Ironical as it may sound, no country in the developing world has quite lived up to the standard prescriptions of economic growth apotheosised by the industrial revolution in England and its variants in the US and Europe.
The model by which developing countries have been judged assumes certain structural transformations, namely the relationship between agriculture and industry, with farm labour rendered surplus by productivity migrating to the nascent industrial sector.
Over time, productivity in industry repeats the migration of labour to the services sector; theoretically, at least, that is the logic of historical sequencing. First the rural-urban migration, then the intra-urban migration to the financial sector or, as has been the case with America, the migration of manufacturing jobs overseas.
It’s not England but America that is the exemplar of the western growth model that has now acquired canonical status. Productivity drives structural transformation, first in agriculture, then in industry and financial services, each stage measuring a nation’s movement along the advanced-nation path.
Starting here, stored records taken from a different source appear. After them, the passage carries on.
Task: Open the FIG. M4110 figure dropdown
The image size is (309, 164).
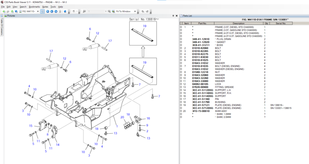Action: tap(38, 11)
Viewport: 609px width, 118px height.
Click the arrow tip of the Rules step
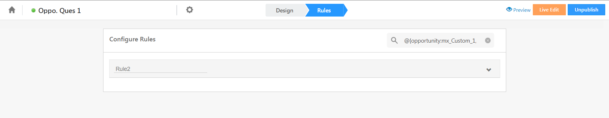[346, 10]
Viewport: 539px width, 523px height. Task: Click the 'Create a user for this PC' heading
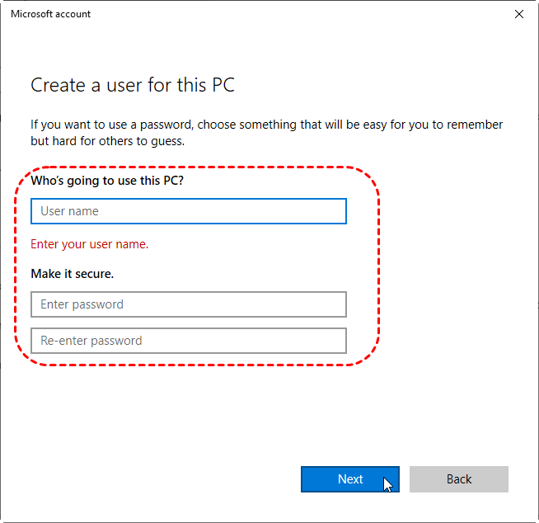[134, 85]
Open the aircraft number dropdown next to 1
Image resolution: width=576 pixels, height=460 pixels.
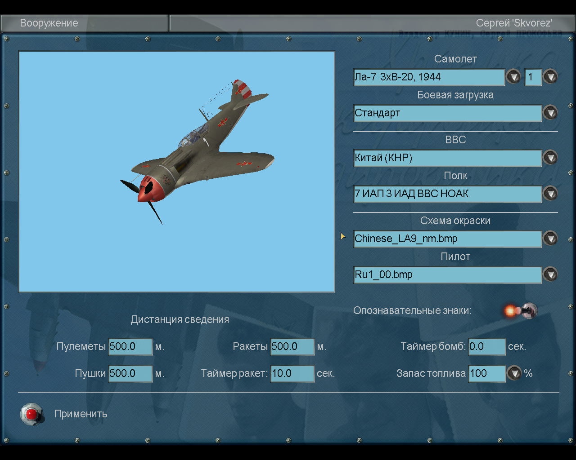click(x=550, y=77)
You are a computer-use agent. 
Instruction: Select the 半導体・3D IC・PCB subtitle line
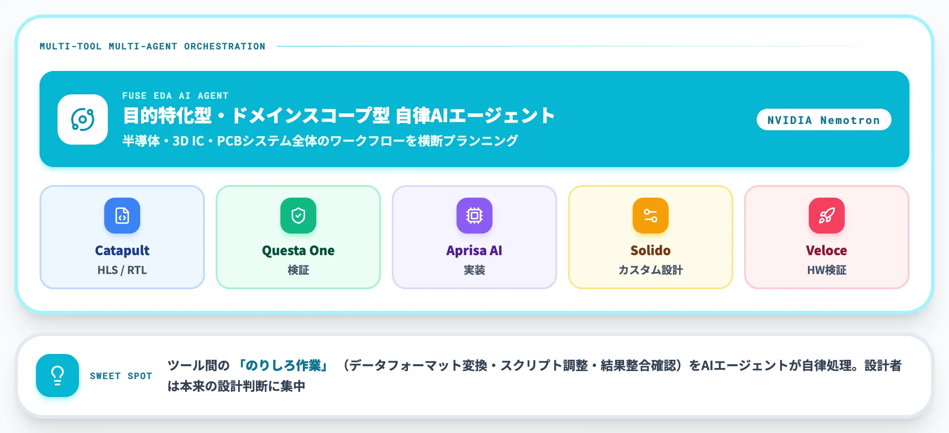[x=320, y=141]
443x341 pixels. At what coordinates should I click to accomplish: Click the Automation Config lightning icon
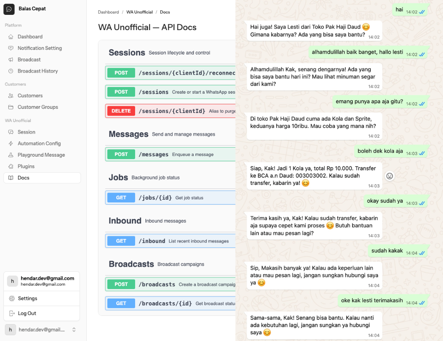(11, 143)
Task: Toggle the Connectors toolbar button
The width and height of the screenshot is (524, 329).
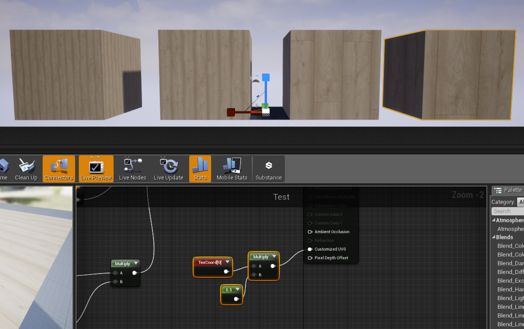Action: point(59,169)
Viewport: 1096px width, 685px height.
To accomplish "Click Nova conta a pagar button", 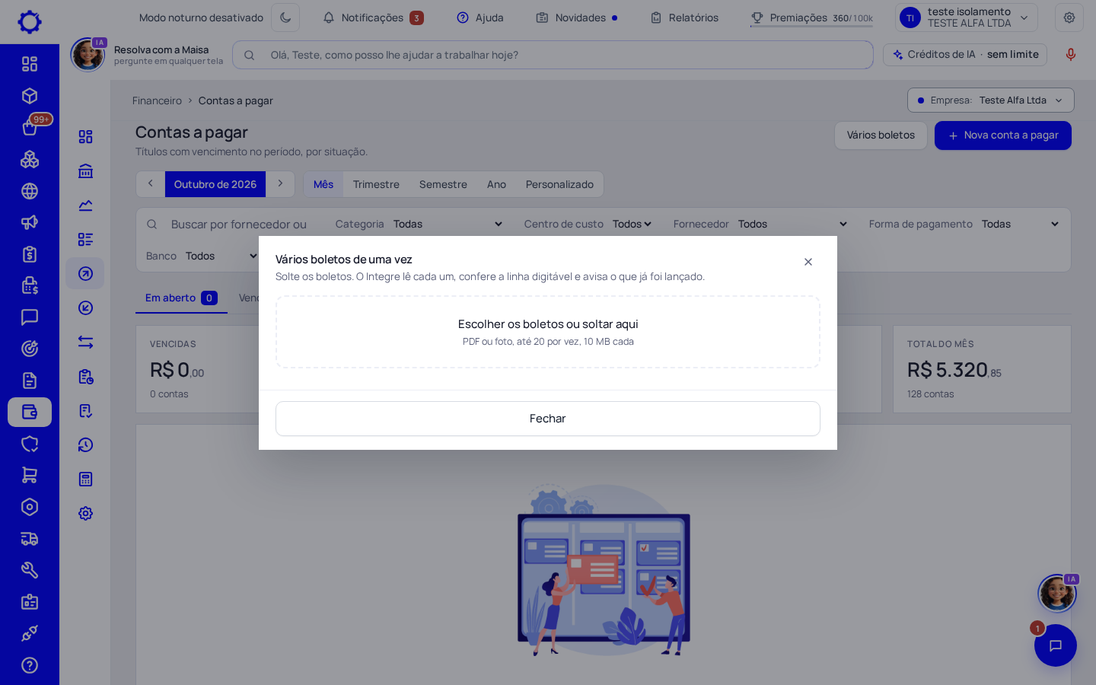I will [1002, 135].
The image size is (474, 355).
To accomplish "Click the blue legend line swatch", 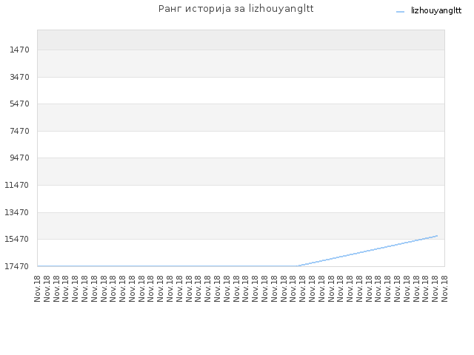I will click(400, 12).
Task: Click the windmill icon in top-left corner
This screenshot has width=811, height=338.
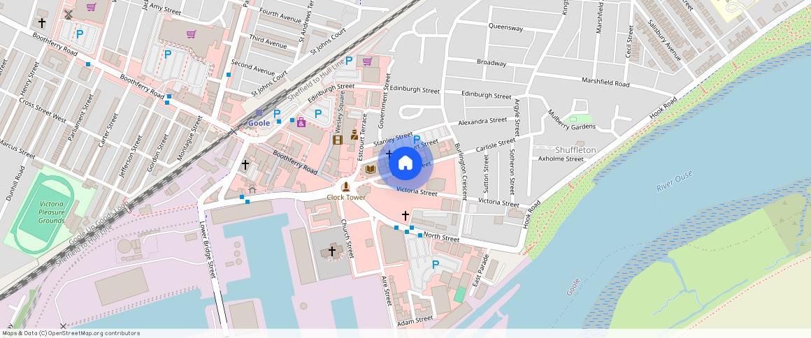Action: tap(69, 14)
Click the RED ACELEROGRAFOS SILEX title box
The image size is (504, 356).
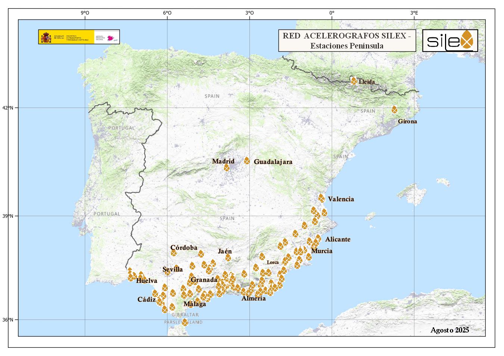pyautogui.click(x=347, y=41)
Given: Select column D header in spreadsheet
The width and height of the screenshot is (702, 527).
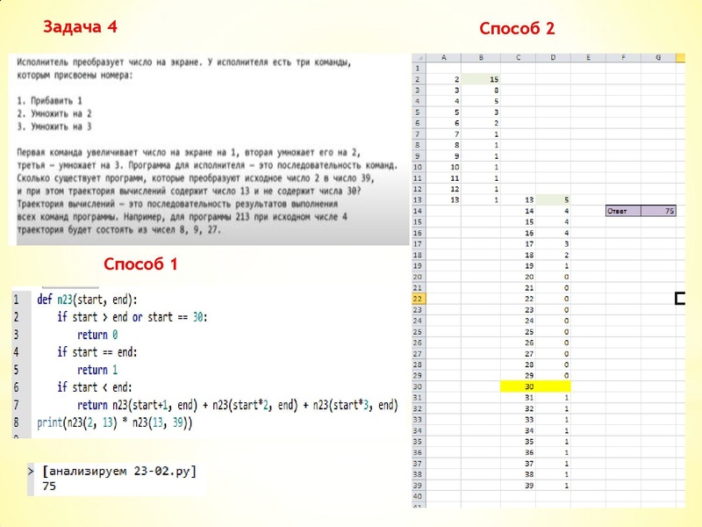Looking at the screenshot, I should [553, 58].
The concomitant displacement of labour through productivity has been accepted as inevitable milestones of a society’s journey to prosperity.
India’s ‘atypical’ growth
Measured by the criteria of the western model of growth, where do India and China stand? In the latest issue of the Economic and Political Weekly (June 27, 2013) Hans P. Binswanger-Mkhize suggests China has followed the trajectory of transformations noted in western societies more faithfully than India.
Whatever the impetus, as industry kick-started, it set into motion a series of changes that altered the character of the extant peasant society irrevocably. Perhaps China has not yet reached the status of industrialism that was evident in America till the late 1950s. But in China, manufacturing has replaced agriculture as the driver of growth. This has been preceded by rapid rural-urban migration, declines in population growth rates.
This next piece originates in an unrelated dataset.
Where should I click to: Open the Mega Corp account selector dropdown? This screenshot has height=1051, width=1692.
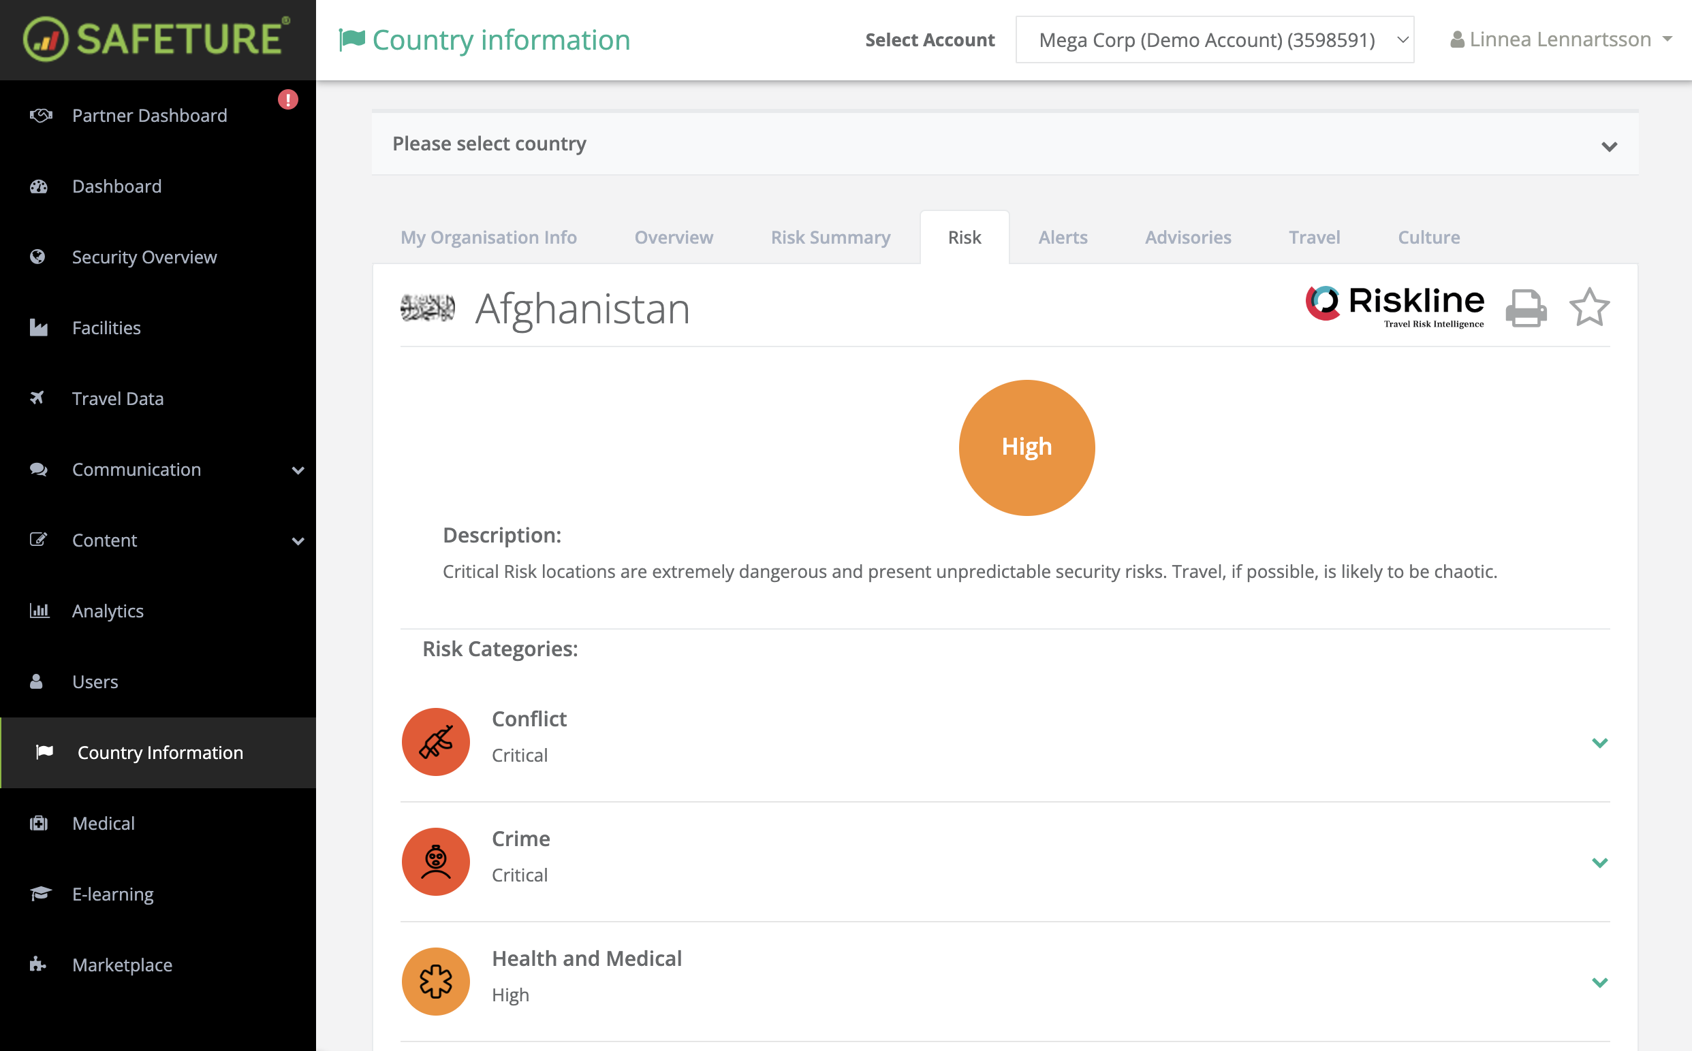(x=1214, y=40)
As a result, since 1991, industry accounts for 43 per cent. Comparable figures for India show industry to contribute just 28 per cent today, growing far too slowly since 1989 when it was around 25 per cent.
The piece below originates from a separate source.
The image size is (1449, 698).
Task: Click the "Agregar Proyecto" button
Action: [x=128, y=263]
The relative performances are perhaps not strictly comparable, for China had a head-start: reforms there began in 1978, in India only since 1991. So perhaps India could catch up.
The problems Binswanger-Mkhize hint at suggest it may not. India’s structural transformation, he says, has been “stunted.” The author bestows a dubious distinction on us by calling India’s growth “atypical”: growth with a poor agriculture burdened by surplus labour and a manufacturing sector unable to provide enough employment opportunities for workers from rural areas; a tendency for the formal sector to engage informal or contract employment.
Urban areas, unlike the historical evidence from the west and China, remain “poles” attracting highly skilled workers.
The rural non-farm sector
And yet, the author finds rural poverty has declined. How? Between the two mutually exclusive worlds — a moribund agriculture and the restrictive industrial one — lies a vast territory of the rural non-farm sector that has emerged “as the largest source of jobs in the Indian economy.” This vast employment exchange has had its structural changes too. Till 1983 manufacturing accounted for the largest share of jobs. Since then services, transport and construction account for the lion’s share, with the last being the fastest growing, having doubled its share to 19 per cent today since 1980s.
The author tells us that “high level of rural construction has visually transformed villages all over India, with much better village infrastructure and housing.”
That sounds a bit apocryphal. To talk of a rural non-farm sector wedged between the two classical components of GDP, a vast buffer state that absorbs unemployed rural labour and contributes to relatively better nominal wages is one thing.
To use official poverty line, or in other words, the income criterion, to ascribe an upward mobility may mean little; Amartya Sen would describe capability-building as a more inclusionary idea, going beyond income.
Binswanger-Mkhize cites a study by Easwaran to suggest the limits of rural non-farm job growth in the national context but it would have been interesting to know some details of this vast twilight zone. But if rural construction is a dominant sector then would not employment be seasonal and informal?
In that sense such jobs may be no different from jobs on construction sites all over India, or now in contract employment in the formal sector: not only do they exclude women, but also, they provide no security health benefits or pension.
Tripping up on itself
So the elements of India’s growth are basically restrictive. Formal employment is a “distressingly small component of employment in India,” and a trend towards informal labour; this is not a novel conclusion, considering the evidence now available from diverse sources: the latest Economic Survey’s Chapter 3, the 66th NSS round and the 2010 study on factory compensation by the US Department of Labour’s Bureau of Labour Statistics.
What is not new either is the moribund state of agriculture or the potential it has for better wages given the right policy mix. What is new is the position of the rural non-farm sector as a buffer, a wedge between the two sectors, a site for alternative employment perhaps to the rural sector but not in terms of real wage growth.
The interstitial story is that jobs are as informal and perhaps seasonal in the rural non-farm sector as those in the formal manufacturing one; that the real growth hub in terms of incomes, social security and upward mobility is the site for Amartya Sen’s “capabilities” and it only attracts the highly skilled.
In a structural sense then, India’s economic transformation has been self-limiting; its potential trips up on itself, comes up short against the niggardly possibilities of every vector of growth.